Publié le 11 mai 2010 par Argoul

Le refus des marchés internationaux de continuer à financer les dettes d’Etat sans examen pousse l’Europe en construction dans ses contradictions. En effet : quelle Europe ?

Fondée après-guerre contre les idéologies totalitaires et pour la paix sur le continent, l’idée était que les intérêts économiques allaient créer avec le temps une solidarité de fait. D’où la CECA sur le charbon et l’acier, puis la CEE d’union douanière. L’étape suivante a été juridique et politique, il fallait consentir certains abandons de souveraineté pour établir des règles de vie communes par le droit. D’où Maastricht, ratifié in extremis puis Lisbonne avec ratification laborieuse, des années plus tard. C’est à ce moment que les contradictions sont apparues.

Elles étaient là dès l’origine mais chacun faisait semblant de ne pas les voir, pensant qu’avec le temps jeunesse se passe :

· Les Etats-Unis soutiennent un bloc militaire et culturel commun à leur botte où exporter – alors que les Européens se préfèrent non pas échangistes mais sociaux, non pas impériaux mais exemplaires. D’où l’insistance déplacée des Etats-Unis pour faire entrer la Turquie dans un ensemble qui n’y est pas prêt. D’où la pression Obama sur Merkel ce week-end du 8 mai, pour la création du fonds de soutien européen. 

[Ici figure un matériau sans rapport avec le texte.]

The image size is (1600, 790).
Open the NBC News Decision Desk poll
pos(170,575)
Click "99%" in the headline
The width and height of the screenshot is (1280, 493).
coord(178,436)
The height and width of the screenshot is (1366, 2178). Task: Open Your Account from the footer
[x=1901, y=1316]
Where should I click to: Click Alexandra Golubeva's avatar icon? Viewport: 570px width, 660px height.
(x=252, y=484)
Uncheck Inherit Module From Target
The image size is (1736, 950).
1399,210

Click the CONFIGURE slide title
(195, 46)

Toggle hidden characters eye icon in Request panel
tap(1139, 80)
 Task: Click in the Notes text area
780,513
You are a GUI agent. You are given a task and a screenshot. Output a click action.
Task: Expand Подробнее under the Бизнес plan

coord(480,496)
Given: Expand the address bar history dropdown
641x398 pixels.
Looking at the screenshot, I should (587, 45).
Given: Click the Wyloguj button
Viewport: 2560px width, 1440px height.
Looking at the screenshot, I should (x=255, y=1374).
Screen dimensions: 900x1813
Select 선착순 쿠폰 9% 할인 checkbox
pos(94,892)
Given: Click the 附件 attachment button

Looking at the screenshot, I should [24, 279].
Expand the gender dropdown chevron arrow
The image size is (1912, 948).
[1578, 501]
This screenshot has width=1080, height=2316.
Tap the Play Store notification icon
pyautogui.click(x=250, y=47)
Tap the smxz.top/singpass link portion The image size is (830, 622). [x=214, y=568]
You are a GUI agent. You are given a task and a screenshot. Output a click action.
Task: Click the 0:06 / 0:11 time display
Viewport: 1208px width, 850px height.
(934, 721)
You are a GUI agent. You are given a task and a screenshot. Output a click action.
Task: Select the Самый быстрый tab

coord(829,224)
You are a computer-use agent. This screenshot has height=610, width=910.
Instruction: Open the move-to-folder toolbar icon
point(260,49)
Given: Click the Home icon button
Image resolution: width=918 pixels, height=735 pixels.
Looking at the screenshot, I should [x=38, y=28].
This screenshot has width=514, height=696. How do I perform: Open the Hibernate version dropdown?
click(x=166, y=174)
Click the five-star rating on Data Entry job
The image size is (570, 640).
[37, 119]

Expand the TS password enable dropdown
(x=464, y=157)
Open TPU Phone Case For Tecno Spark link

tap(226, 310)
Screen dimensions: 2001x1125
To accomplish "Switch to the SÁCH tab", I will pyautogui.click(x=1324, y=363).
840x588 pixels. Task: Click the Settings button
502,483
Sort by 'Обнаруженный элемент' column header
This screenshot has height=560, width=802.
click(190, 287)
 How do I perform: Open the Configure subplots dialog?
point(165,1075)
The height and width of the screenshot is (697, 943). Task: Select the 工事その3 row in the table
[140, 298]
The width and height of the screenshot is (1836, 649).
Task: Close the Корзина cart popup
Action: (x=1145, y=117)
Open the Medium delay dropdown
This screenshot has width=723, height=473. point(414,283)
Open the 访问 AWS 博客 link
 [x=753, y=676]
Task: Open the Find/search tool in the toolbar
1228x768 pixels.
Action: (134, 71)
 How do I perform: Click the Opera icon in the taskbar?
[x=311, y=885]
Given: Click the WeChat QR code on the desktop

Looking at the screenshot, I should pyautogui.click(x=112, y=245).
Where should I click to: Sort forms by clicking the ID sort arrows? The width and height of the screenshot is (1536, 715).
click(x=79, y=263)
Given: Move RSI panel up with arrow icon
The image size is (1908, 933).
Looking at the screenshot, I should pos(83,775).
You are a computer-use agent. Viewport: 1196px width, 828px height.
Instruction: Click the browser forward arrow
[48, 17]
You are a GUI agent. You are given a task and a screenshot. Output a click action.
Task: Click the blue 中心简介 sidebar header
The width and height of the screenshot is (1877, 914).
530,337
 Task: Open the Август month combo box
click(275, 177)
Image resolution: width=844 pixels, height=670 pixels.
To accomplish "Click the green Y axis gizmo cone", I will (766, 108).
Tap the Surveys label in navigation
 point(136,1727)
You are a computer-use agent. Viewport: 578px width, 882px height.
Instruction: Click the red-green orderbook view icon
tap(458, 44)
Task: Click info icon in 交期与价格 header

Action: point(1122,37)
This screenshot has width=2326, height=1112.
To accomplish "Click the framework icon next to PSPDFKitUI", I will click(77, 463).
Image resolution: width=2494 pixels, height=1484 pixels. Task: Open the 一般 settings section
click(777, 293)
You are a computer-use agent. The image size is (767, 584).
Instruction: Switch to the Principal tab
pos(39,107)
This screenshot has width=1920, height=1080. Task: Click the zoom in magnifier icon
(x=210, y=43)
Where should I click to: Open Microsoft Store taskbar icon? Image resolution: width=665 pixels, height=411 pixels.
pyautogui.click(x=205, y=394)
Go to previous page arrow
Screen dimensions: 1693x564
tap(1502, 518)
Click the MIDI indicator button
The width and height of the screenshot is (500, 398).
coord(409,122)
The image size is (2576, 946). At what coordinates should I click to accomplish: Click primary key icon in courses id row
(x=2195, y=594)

· Les Anglais, îliens et fiers de leur nation, soutiennent une zone de libre-échange mais n’acceptent rien de ce qui vient d’ailleurs pour restreindre leurs libertés (fiscalité, droit du travail, monnaie, régulation financière, etc.) – alors que les continentaux ont été plus fédéralistes jusqu’aux années 2000.

· Les Allemands, rigoureux et fiers de leur monnaie et de leur qualité industrielle, ne veulent pas souffrir pour les autres et financer à crédit les déficits persistants et les dépenses clientélistes et improductives des pays du Club Med (dont la France, inventeur du club de vacances, fait donc implicitement partie) – alors que les pays latins préfèrent l’Etat redistributeur, adjudant de l’économie mais qui ferme les yeux sur les passe-droits et les fraudes des clans au pouvoir.

· Les Français voulaient poursuivre la révolution de l’universel au travers d’une Europe-puissance, alors que l’Hexagone devient très moyen à l’échelle du monde – ce dont les Allemands, vaccinés contre l’exportation des idéologies, ne veulent surtout pas et ce dont les Anglais se gardent comme de la peste. D’où l’appel au fédéralisme des Allemands jusqu’à Mitterrand, puis le repli sur soi avec la réunification, enfin le mépris pour les incapables, ces Etats démagogues qui dépensent plus qu’ils ne produisent.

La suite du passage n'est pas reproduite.